If so, that is lame.


God forbid you go to a Bible Studies class as an adult, because you went EVERY Sunday to Children’s church for fourteen years! Has it been thirty-eight years since you were last in children’s church?  Can you see how you were well before, as a child who was raised to go to church every Sunday, but the subsequent years of sin will mean a future that is worse than laying on a mat by the pool, if you don’t come clean for real?


Do you get a nice tan pretending to wait for God by the pool?


Do you have an excuse ready at all times, one which no one will ever doubt or question, about how you believe in God’s healing miracles … in fact you have seen many examples of God’s presence in this world … but you are just too slow to jump in the water before all the others have gone first? Do you have crutches of doubt that you lean on when people ask, “Have you ever heard the voice of God?” Or, are you afraid of what God would ask you to do, if you did hear His voice?


If so, that is lame.


This is why it is so important to hear God speaking to YOU, when your eyes read, “When Jesus saw him lying there and learned that he had been in this condition for a long time, he asked him, ‘Do you want to get well?”’


Do YOU want to get well?  How do YOU define “get well”?


If the condition YOU are in is being in love with all the fun stuff that comes with being religious, while never having to actually do anything; or if your wealth is (like the Pharisees) seen as God’s reward for knowing the laws, which excuses you from needing to get in the pool … plus sinners hang out by the pool … then you really are lame.

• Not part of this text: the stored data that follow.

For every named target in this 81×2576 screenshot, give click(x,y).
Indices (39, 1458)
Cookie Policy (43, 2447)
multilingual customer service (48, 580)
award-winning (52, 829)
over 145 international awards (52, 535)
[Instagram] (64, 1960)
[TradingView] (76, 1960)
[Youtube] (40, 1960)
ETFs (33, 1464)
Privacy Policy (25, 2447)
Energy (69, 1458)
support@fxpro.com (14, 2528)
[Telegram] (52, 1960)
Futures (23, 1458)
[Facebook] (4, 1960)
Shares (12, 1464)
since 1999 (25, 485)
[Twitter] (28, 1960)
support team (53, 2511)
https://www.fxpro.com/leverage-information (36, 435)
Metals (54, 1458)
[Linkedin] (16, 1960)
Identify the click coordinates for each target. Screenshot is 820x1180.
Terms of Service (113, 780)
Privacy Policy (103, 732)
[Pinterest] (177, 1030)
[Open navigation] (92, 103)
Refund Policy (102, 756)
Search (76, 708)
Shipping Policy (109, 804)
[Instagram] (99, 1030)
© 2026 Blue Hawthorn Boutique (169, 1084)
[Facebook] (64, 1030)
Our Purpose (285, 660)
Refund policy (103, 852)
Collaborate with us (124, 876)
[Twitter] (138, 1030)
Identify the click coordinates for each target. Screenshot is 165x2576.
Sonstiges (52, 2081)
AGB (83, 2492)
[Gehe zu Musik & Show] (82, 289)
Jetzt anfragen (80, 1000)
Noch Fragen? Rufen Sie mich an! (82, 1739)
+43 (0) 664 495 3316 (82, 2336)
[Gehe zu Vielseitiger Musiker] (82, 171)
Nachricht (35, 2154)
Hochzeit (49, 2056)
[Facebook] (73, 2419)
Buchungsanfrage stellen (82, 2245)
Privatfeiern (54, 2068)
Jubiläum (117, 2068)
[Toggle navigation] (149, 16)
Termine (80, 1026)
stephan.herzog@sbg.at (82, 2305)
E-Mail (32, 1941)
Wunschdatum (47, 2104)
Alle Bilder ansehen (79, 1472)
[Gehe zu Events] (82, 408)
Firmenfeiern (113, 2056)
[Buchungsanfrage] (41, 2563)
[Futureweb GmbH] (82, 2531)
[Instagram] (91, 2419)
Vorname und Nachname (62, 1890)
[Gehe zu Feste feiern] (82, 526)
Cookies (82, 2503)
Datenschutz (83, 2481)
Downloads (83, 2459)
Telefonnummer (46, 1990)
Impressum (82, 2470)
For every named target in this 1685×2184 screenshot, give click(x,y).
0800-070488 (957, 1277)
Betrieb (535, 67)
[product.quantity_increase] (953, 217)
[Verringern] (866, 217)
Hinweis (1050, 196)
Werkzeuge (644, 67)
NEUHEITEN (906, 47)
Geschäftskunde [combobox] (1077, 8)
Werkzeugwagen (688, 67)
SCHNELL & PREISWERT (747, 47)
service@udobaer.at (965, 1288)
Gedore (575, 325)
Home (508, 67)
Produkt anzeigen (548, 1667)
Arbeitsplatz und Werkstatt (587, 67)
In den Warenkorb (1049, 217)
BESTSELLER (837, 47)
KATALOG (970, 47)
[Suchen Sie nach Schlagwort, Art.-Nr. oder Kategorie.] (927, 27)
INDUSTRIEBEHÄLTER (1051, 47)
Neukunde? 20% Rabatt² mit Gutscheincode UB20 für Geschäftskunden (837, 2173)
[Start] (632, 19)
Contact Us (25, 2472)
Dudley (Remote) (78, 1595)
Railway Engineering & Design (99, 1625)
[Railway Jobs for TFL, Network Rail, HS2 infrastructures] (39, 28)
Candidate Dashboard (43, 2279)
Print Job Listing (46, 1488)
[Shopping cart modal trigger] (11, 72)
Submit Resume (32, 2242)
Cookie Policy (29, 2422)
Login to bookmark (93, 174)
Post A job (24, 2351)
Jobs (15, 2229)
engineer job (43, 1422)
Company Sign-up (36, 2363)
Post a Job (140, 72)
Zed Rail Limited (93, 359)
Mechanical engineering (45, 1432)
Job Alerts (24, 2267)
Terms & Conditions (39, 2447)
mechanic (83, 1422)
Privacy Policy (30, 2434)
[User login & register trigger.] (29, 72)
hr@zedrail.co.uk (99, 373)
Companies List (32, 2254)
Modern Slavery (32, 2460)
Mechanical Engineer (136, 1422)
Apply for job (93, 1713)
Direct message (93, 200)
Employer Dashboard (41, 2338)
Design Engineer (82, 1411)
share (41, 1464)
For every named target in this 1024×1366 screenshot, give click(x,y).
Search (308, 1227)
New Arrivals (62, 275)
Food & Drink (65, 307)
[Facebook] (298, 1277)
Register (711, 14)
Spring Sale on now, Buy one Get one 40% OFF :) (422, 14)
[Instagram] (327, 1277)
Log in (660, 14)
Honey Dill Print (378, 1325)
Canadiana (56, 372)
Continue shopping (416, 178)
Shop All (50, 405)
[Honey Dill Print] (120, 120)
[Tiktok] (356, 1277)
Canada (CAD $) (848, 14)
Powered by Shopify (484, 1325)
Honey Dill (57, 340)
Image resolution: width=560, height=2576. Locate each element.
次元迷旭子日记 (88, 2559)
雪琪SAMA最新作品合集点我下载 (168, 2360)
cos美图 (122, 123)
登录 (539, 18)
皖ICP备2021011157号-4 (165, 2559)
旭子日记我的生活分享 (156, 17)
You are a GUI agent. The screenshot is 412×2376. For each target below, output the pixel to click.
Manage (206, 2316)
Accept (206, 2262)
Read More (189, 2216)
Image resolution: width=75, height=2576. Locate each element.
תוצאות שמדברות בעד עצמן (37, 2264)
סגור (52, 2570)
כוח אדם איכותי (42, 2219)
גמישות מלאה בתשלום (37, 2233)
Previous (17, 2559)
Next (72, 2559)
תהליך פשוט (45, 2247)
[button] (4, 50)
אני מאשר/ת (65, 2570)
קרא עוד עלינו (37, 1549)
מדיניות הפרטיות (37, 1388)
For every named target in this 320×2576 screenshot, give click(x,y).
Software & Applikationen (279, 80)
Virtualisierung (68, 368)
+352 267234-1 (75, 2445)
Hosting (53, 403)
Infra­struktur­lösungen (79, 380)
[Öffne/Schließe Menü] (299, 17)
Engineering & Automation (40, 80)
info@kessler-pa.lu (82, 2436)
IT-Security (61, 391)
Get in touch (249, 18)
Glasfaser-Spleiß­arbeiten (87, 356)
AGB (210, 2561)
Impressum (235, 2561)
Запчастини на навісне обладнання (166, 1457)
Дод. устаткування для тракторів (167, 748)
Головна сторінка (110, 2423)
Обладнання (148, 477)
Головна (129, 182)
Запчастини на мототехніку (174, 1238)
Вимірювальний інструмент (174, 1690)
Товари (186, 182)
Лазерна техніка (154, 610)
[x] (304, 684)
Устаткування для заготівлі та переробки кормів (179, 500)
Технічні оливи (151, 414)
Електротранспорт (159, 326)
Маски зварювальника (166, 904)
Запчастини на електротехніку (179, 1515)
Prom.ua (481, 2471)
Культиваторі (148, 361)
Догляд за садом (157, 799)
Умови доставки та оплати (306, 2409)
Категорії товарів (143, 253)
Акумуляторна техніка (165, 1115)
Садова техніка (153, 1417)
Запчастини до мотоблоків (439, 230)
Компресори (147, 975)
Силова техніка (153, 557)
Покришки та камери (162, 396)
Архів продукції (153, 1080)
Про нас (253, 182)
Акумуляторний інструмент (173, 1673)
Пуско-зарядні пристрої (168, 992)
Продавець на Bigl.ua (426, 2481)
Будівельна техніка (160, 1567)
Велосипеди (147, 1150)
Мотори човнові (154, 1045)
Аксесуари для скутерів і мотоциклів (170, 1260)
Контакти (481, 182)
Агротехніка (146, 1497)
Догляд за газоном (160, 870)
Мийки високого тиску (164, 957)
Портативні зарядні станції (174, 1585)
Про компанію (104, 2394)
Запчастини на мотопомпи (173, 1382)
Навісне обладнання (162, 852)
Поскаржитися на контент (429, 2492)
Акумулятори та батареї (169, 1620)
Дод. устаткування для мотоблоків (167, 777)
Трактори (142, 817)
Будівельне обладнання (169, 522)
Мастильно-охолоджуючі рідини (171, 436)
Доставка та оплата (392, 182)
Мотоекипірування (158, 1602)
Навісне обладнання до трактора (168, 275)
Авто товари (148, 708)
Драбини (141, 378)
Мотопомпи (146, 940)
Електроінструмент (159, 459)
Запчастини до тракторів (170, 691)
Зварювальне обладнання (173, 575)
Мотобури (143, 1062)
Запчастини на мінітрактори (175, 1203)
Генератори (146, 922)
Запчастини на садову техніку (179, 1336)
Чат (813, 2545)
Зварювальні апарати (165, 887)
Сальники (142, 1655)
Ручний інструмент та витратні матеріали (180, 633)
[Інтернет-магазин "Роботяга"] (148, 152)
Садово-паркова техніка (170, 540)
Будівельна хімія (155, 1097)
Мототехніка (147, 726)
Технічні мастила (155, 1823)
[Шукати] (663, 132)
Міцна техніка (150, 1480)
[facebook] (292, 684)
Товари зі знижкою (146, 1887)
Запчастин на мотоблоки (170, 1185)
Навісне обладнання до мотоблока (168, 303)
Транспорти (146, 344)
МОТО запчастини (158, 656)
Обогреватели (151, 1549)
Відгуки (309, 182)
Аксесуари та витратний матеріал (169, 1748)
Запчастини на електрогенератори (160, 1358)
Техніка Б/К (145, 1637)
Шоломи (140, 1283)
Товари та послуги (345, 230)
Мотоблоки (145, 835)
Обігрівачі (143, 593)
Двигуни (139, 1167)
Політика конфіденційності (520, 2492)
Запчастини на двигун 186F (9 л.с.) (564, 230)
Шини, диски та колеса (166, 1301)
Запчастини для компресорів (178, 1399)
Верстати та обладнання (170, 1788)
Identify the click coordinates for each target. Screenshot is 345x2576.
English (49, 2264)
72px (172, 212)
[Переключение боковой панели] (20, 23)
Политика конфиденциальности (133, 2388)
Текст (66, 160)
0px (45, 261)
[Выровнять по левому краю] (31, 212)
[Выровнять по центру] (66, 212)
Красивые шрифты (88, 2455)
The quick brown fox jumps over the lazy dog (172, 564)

You beg for prayers. You buy beads to hold and crosses to wear, and you donate your alms to poor children who will have only a few presents at Christmas (unlike YOU); but you never pick up you mat and stop the sin of being lame. You do nothing to help others into the pool of healing. You do nothing to teach those whose eyes read this story in the Gospel of John and think Jesus was so special – he healed the sick and raised the dead. Glory be to Jesus.


It is lame to not be strong enough to let go of YOU so YOU can become Jesus reborn!


The story is simple. The story is one repeated over and over in the Holy Bible. If you want to be made well, you have to do more than wish upon a shooting star or close your eyes and click you heels together three times. You have to show God how much YOU are serious about YOUR love of God. YOU have to prove YOUR willingness to ACT – to read the Holy Bible and ask question to those led by the Holy Spirit, until the voice of God tells YOU the answers.


Then, YOU need to pick up your mat of dependency on others and walk so that YOU can help others learn to walk in the name of Jesus Christ.


Otherwise, you might as well sit on the sidewalk and hope for David Blaine to come do a trick for you.